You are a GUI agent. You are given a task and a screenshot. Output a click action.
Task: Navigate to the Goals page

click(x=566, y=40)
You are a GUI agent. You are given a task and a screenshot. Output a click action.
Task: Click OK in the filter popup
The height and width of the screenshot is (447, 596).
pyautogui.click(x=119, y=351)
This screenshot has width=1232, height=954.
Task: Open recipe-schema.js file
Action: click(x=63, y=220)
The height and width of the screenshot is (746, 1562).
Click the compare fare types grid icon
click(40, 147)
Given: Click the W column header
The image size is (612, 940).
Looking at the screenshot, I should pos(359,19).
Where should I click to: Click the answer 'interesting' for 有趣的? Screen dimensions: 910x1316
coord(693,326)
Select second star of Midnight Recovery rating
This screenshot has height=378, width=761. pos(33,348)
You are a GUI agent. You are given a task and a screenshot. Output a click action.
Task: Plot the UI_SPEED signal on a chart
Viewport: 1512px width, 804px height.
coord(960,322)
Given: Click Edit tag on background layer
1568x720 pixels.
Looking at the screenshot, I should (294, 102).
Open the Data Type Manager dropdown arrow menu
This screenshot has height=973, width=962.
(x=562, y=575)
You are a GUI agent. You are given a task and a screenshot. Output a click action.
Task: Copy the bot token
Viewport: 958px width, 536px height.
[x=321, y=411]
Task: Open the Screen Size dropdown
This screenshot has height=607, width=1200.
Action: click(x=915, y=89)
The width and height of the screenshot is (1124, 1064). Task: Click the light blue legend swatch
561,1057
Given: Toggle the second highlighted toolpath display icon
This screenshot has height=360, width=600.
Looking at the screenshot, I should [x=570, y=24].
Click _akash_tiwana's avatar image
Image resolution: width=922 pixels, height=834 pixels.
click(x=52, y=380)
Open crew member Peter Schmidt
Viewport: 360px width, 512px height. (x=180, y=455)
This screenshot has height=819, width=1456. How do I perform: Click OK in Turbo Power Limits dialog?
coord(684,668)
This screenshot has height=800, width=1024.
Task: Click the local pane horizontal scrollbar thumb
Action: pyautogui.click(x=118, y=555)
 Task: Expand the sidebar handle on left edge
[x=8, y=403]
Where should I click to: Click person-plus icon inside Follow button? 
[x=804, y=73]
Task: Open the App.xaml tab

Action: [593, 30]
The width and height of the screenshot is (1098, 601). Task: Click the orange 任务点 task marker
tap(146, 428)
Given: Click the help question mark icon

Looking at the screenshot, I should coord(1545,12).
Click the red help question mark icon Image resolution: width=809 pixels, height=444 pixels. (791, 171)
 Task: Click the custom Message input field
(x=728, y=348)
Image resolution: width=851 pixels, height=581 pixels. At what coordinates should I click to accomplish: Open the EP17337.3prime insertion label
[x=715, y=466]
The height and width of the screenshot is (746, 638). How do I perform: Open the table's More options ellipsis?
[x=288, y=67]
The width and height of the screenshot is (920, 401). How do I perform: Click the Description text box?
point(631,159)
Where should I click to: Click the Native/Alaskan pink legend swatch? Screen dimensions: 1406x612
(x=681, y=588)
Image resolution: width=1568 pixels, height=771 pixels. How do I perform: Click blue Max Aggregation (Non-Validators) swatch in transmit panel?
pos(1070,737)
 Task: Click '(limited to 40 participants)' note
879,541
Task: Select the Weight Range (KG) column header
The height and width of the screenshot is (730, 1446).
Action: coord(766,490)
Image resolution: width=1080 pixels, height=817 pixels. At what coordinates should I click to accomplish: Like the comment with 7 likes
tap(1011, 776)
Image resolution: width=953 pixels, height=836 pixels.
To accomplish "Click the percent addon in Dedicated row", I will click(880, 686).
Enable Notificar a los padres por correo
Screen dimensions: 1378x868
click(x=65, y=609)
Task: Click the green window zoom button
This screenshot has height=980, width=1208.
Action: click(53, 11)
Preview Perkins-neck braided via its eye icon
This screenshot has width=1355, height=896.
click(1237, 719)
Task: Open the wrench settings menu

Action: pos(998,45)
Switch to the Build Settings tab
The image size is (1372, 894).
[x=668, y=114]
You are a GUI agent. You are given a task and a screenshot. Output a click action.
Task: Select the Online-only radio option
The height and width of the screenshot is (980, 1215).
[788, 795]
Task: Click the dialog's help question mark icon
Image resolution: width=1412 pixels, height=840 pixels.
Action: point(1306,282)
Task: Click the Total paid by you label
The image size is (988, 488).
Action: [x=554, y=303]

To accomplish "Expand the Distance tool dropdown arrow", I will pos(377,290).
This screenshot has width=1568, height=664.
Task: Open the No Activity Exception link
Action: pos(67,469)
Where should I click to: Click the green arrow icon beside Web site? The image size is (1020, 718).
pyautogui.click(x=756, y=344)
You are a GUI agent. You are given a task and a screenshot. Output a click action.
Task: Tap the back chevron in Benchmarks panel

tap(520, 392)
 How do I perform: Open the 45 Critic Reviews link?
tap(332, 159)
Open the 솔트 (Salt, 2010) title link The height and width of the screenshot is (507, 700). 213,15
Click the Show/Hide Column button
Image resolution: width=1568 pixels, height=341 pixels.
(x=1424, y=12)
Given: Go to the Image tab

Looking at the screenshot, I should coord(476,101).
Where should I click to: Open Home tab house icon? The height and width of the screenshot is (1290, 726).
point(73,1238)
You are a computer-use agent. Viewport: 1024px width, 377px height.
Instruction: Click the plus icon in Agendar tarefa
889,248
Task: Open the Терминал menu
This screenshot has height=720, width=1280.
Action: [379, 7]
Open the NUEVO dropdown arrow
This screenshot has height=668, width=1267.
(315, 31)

### Task objective
Turn the lines above into a numbered list, leaving out any blank lines.

### The solution
1. You are a GUI agent. You are given a task and a screenshot. Output a click action.
2. Task: Navigate to the Goals page
3. click(x=566, y=40)
4. You are a GUI agent. You are given a task and a screenshot. Output a click action.
5. Task: Click OK in the filter popup
6. The height and width of the screenshot is (447, 596).
7. pyautogui.click(x=119, y=351)
8. This screenshot has width=1232, height=954.
9. Task: Open recipe-schema.js file
10. Action: click(x=63, y=220)
11. The height and width of the screenshot is (746, 1562).
12. Click the compare fare types grid icon
13. click(40, 147)
14. Given: Click the W column header
15. The image size is (612, 940).
16. Looking at the screenshot, I should pos(359,19).
17. Where should I click to: Click the answer 'interesting' for 有趣的? Screen dimensions: 910x1316
18. coord(693,326)
19. Select second star of Midnight Recovery rating
20. This screenshot has height=378, width=761. pos(33,348)
21. You are a GUI agent. You are given a task and a screenshot. Output a click action.
22. Task: Plot the UI_SPEED signal on a chart
23. Viewport: 1512px width, 804px height.
24. coord(960,322)
25. Given: Click Edit tag on background layer
26. 1568x720 pixels.
27. Looking at the screenshot, I should (294, 102).
28. Open the Data Type Manager dropdown arrow menu
29. This screenshot has height=973, width=962.
30. (x=562, y=575)
31. You are a GUI agent. You are given a task and a screenshot. Output a click action.
32. Task: Copy the bot token
33. Viewport: 958px width, 536px height.
34. [x=321, y=411]
35. Task: Open the Screen Size dropdown
36. This screenshot has height=607, width=1200.
37. Action: click(x=915, y=89)
38. The width and height of the screenshot is (1124, 1064). Task: Click the light blue legend swatch
39. 561,1057
40. Given: Toggle the second highlighted toolpath display icon
41. This screenshot has height=360, width=600.
42. Looking at the screenshot, I should [x=570, y=24].
43. Click _akash_tiwana's avatar image
44. Image resolution: width=922 pixels, height=834 pixels.
45. click(x=52, y=380)
46. Open crew member Peter Schmidt
47. Viewport: 360px width, 512px height. (x=180, y=455)
48. This screenshot has height=819, width=1456. How do I perform: Click OK in Turbo Power Limits dialog?
49. coord(684,668)
50. This screenshot has height=800, width=1024.
51. Task: Click the local pane horizontal scrollbar thumb
52. Action: pyautogui.click(x=118, y=555)
53.  Task: Expand the sidebar handle on left edge
54. [x=8, y=403]
55. Where should I click to: Click person-plus icon inside Follow button? 
56. [x=804, y=73]
57. Task: Open the App.xaml tab
58. Action: [593, 30]
59. The width and height of the screenshot is (1098, 601). Task: Click the orange 任务点 task marker
60. tap(146, 428)
61. Given: Click the help question mark icon
62. Looking at the screenshot, I should coord(1545,12).
63. Click the red help question mark icon Image resolution: width=809 pixels, height=444 pixels. (791, 171)
64.  Task: Click the custom Message input field
65. (x=728, y=348)
66. Image resolution: width=851 pixels, height=581 pixels. At what coordinates should I click to accomplish: Open the EP17337.3prime insertion label
67. [x=715, y=466]
68. The height and width of the screenshot is (746, 638). How do I perform: Open the table's More options ellipsis?
69. [x=288, y=67]
70. The width and height of the screenshot is (920, 401). How do I perform: Click the Description text box?
71. point(631,159)
72. Where should I click to: Click the Native/Alaskan pink legend swatch? Screen dimensions: 1406x612
73. (x=681, y=588)
74. Image resolution: width=1568 pixels, height=771 pixels. How do I perform: Click blue Max Aggregation (Non-Validators) swatch in transmit panel?
75. pos(1070,737)
76.  Task: Click '(limited to 40 participants)' note
77. 879,541
78. Task: Select the Weight Range (KG) column header
79. The height and width of the screenshot is (730, 1446).
80. Action: coord(766,490)
81. Image resolution: width=1080 pixels, height=817 pixels. At what coordinates should I click to accomplish: Like the comment with 7 likes
82. tap(1011, 776)
83. Image resolution: width=953 pixels, height=836 pixels.
84. To accomplish "Click the percent addon in Dedicated row", I will click(880, 686).
85. Enable Notificar a los padres por correo
86. Screen dimensions: 1378x868
87. click(x=65, y=609)
88. Task: Click the green window zoom button
89. This screenshot has height=980, width=1208.
90. Action: click(53, 11)
91. Preview Perkins-neck braided via its eye icon
92. This screenshot has width=1355, height=896.
93. click(1237, 719)
94. Task: Open the wrench settings menu
95. Action: pos(998,45)
96. Switch to the Build Settings tab
97. The image size is (1372, 894).
98. [x=668, y=114]
99. You are a GUI agent. You are given a task and a screenshot. Output a click action.
100. Task: Select the Online-only radio option
101. The height and width of the screenshot is (980, 1215).
102. [788, 795]
103. Task: Click the dialog's help question mark icon
104. Image resolution: width=1412 pixels, height=840 pixels.
105. Action: point(1306,282)
106. Task: Click the Total paid by you label
107. The image size is (988, 488).
108. Action: [x=554, y=303]
109. To accomplish "Expand the Distance tool dropdown arrow", I will pos(377,290).
110. This screenshot has width=1568, height=664.
111. Task: Open the No Activity Exception link
112. Action: pos(67,469)
113. Where should I click to: Click the green arrow icon beside Web site? The image size is (1020, 718).
114. pyautogui.click(x=756, y=344)
115. You are a GUI agent. You are given a task and a screenshot. Output a click action.
116. Task: Tap the back chevron in Benchmarks panel
117. tap(520, 392)
118.  How do I perform: Open the 45 Critic Reviews link?
119. tap(332, 159)
120. Open the 솔트 (Salt, 2010) title link The height and width of the screenshot is (507, 700). 213,15
121. Click the Show/Hide Column button
122. Image resolution: width=1568 pixels, height=341 pixels.
123. (x=1424, y=12)
124. Given: Go to the Image tab
125. Looking at the screenshot, I should coord(476,101).
126. Where should I click to: Open Home tab house icon? The height and width of the screenshot is (1290, 726).
127. point(73,1238)
128. You are a computer-use agent. Viewport: 1024px width, 377px height.
129. Instruction: Click the plus icon in Agendar tarefa
130. 889,248
131. Task: Open the Терминал menu
132. This screenshot has height=720, width=1280.
133. Action: [379, 7]
134. Open the NUEVO dropdown arrow
135. This screenshot has height=668, width=1267.
136. (315, 31)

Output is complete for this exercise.